8- Tarım Kanunu çıkarıldı, fakat kanunun öngördüğü (yetersiz olan oran) destekleme oranı bile verilmedi. Çiftçi bankalara mahkûm edilerek iflas ettirildi.
9- Fiyat politikalarinin belirlenmesinin şirketlere bırakılmasi sonucunda ürün fiyatları maliyetin altında ya da başabaş olacak şekilde belirlendi. Çiftçiler üretimden vazgeçirildi.
10- Türkiye tarım ve gıdasını şirketlerin denetimine sokacak olan bir dizi kanun ve yönetmelikler çıkarıldı. Türkiye’de tarım ve gıda kontolü tamamen şirketlere geçti/verildi.
Geldik bugüne.
Türkiye’de kalıntılı ürünler ihracat kapılarından dönüyor. Dönen ürünleri kim tüketiyor, kimlere tüketiriliyor belli değil!
İthal edilen hayvanlarda şarbon çıktı. Şarbon orada mı burada mı kuşkusu şimdi heryerde(!).
Çiftçi Sendikaları Konfederasyonu-Çiftçi-Sen Brezilya’dan getirilen sığırlarda şarbon hastalığına raslanması üzerine bir basın açıklaması yayınladı. Açıklamada “ülkemiz, özelleştirmeler öncesi hayvan ve hayvansal ürünler konusunda kendine yeterliydi, hayvan ve karkas et ihracatı bile yapabiliyordu. Aynı zamanda hayvan sağlığı ve hayvansal ürün denetimi etkin biçimde yapıldığı için vatandaşa sağlıksız gıda paniği yaşatılmıyordu” dedi. Doğru söze ne denir?!
Türk Veteriner Hekimleri Birliği (TVHB); “İthal hayvan seçimlerinde 6 aydır Tarım ve Orman Bakanlığı veteriner hekim görevlendirmedi. Hayvan seçimlerinde veteriner hekim görevlendirilmemesi ithalat lobisinin talebiydi. Hayvan seçimleri ithalatçı firma tarafından yapılmaktadır” açıklamasında bulundu.
Kıtlık
Dünyanın en büyük buğday ihracatçılarının stokları eriyor. Uzmanlar, en büyük sekiz ihracatçının stokunda dünyaya en fazla 26 gün yetecek buğday kaladığı uyarısı yapıyor. Ne gam!
Kim dünyanın büyük buğday stokçuları? Sekiz ulusüstü şirket ve Çin.

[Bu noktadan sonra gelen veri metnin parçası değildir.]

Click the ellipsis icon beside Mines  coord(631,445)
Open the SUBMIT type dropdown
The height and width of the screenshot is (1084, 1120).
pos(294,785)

Türkiye’de buğday stoku ne durumda?
IMF ve DB’nın, “bugday stoku yapmayın” dediğinden bu yana yok durumunda!
Evet, dünya buğday stok seviyesi 2007/ 2008 seviyelerine geldi dayandı. Hatırlayalım; o dönemde azalan tahıl stokları nedeniyle, Afrika ve Asya’da (toplam 33 ülkede) gıda krizine yönelik geniş çaplı ayaklanmalara yol açmıştı.
Hükümet ne yapıyor?
Hükümet çözüm üretemiyorum, bari algıyı değiştireyim telaşında/çabasında.
Hükümet ne yapmalı?
Hükümet şirketler yerine, tarım sektörünün sendikaları ve meslek kuruluşlarıyla çözüm üretmek için zaman geçirmeden bir araya gelmeli.